LLM Merging Techniques Overview

Updated 30 July 2025

LLM merging is a process for combining independently fine-tuned language models using parameter-space techniques to retain and integrate domain-specific skills.
It leverages methods such as linear averaging, geometric interpolation, and sparsity-driven masking to balance conflicting updates and preserve performance.
Advanced merging frameworks facilitate rapid capability expansion, modular customization, and enhanced safety alignment in multi-domain NLP systems.

LLM merging encompasses a diverse suite of parameter-space and function-space methods for combining pretrained or fine-tuned models to yield a unified neural network with aggregate capabilities. Unlike multi-task training, which requires joint access to all domains and data, merging leverages existing specialized models—each potentially trained on different objectives, orderings, or modalities—while often bypassing full retraining. This paradigm addresses demands for modularity, computational efficiency, rapid capability expansion, and customizable alignment (helpfulness, honesty, harmlessness, or safety) within large-scale NLP systems. Recent years have seen the rise of both training-free and hybrid strategies, spanning linear, nonlinear, sparsity-aware, geometric, data-driven, and search-based approaches.

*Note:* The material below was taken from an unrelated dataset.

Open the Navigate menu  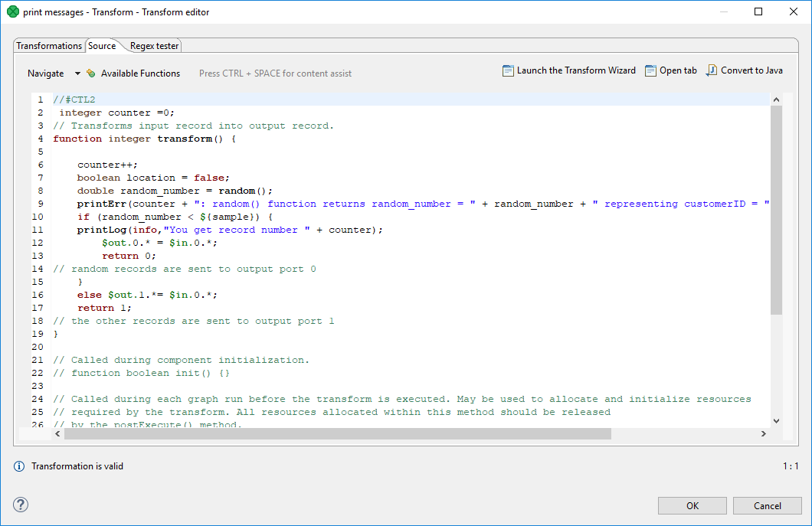(x=46, y=74)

Evaluations reveal critical trade-offs regarding knowledge retention, interference, forgetting, generalization, and system cost.

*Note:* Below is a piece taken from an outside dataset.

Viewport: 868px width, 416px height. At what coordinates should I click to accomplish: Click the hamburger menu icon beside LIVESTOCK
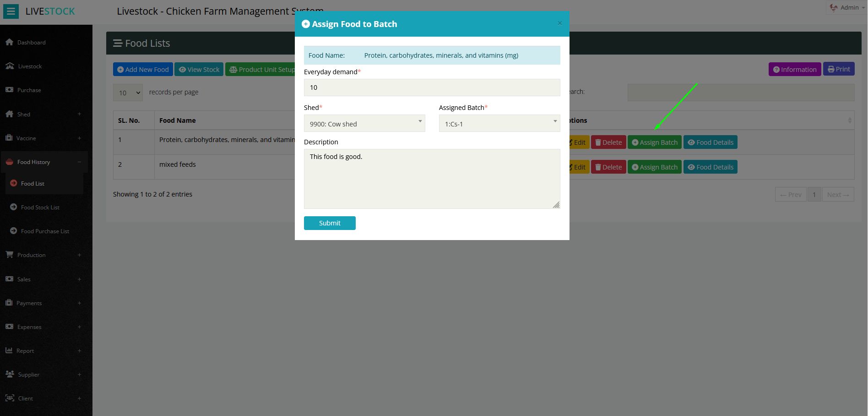tap(11, 11)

1. Foundations and Motivations in LLM Merging

LLM merging formalizes the process of aggregating multiple (often independently fine-tuned) LLMs into a single multi-domain model via parameter manipulation, without access to all underlying training data or requiring full re-training (2505.10833). The canonical arithmetic view expresses the merged parameter tensor as:

$\theta_{\text{merged}} = \theta_0 + \sum_{i=1}^n \lambda_i \cdot (\theta_i - \theta_0)$

where $\theta_0$ is the base model, $\theta_i$ is each specialized model, and $\lambda_i$ controls each “task vector’s” (difference vector’s) contribution. This task arithmetic formulation and its variants underpin many merging pipelines (2505.10833, Liu et al., 28 Mar 2024). Contexts motivating model merging include:

Avoiding multi-task training cost and data consolidation
Retaining or fusing domain expertise (e.g., coding, mathematics, multilinguality, instruction following)
Extending generalization and robustness with negligible incremental computation
Rapidly updating or customizing models (e.g., for alignment or sequential knowledge editing (Fu et al., 14 Jun 2025))
Enabling modular, decentralized LLM development and deployment (Zhang et al., 17 Oct 2024)

Limitations of baseline parameter averaging—such as catastrophic interference, alignment drift, and domain forgetting—have spurred a proliferation of advanced merging techniques addressing sign conflicts, sparsity, scaling, and contribution estimation.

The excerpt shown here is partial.